[Lines from a pointing dataset]
☆ ☆ ☆ ☆
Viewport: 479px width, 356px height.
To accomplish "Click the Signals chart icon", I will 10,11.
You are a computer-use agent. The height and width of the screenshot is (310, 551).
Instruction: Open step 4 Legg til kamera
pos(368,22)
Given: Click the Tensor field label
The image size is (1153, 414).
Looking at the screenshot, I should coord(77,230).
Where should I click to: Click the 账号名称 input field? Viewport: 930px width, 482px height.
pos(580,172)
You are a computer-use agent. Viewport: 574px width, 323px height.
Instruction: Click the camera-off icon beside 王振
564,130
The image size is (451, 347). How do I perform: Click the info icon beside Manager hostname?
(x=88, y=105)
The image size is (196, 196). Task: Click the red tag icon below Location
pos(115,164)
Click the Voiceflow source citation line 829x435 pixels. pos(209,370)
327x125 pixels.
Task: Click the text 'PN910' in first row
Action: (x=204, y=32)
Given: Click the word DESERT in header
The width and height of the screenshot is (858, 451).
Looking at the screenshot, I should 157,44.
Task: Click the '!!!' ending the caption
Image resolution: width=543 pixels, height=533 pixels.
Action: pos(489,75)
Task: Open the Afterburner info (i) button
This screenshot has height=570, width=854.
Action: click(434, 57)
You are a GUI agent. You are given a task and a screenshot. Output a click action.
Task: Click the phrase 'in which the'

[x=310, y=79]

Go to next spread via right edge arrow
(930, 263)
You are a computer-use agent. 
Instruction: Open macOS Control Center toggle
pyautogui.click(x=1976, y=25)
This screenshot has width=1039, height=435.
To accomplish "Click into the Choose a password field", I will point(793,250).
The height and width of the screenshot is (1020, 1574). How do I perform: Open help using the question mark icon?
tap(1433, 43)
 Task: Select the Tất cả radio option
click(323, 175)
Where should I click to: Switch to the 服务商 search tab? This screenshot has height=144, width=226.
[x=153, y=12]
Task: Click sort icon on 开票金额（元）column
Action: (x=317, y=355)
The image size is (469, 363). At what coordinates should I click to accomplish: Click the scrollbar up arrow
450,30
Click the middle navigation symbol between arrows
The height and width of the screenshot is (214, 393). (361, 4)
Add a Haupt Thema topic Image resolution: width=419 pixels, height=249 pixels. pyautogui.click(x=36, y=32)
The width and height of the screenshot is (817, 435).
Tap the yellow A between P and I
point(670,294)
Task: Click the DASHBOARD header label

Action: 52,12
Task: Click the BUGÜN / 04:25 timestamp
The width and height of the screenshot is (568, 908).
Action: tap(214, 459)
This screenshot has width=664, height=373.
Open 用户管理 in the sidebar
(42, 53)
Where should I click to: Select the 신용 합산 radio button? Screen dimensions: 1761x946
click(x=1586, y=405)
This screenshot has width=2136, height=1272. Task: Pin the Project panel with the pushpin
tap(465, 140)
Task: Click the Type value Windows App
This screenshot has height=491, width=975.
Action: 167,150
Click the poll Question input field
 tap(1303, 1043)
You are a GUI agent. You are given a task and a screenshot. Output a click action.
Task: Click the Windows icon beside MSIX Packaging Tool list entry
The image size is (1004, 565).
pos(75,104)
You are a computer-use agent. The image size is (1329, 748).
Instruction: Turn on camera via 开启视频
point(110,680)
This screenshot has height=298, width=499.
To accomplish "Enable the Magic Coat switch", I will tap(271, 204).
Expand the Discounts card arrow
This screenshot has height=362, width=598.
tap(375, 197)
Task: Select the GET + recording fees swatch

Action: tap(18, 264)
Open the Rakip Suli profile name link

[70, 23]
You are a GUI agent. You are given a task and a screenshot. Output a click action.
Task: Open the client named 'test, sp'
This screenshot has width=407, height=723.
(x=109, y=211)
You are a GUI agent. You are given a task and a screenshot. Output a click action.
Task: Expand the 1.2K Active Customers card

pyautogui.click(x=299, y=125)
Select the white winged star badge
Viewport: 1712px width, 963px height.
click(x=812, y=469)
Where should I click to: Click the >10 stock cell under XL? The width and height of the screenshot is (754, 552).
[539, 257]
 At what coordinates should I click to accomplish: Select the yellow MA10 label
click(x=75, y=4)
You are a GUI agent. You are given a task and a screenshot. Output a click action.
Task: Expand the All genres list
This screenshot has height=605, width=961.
☆ ☆ ☆ ☆
Lay out the stretch from the start of the lines above through the line that contains "Looking at the screenshot, I should coord(77,230)." as a JSON list of strings, with one string per line and blank lines left out.

[
  "Viewport: 479px width, 356px height.",
  "To accomplish \"Click the Signals chart icon\", I will 10,11.",
  "You are a computer-use agent. The height and width of the screenshot is (310, 551).",
  "Instruction: Open step 4 Legg til kamera",
  "pos(368,22)",
  "Given: Click the Tensor field label",
  "The image size is (1153, 414).",
  "Looking at the screenshot, I should coord(77,230)."
]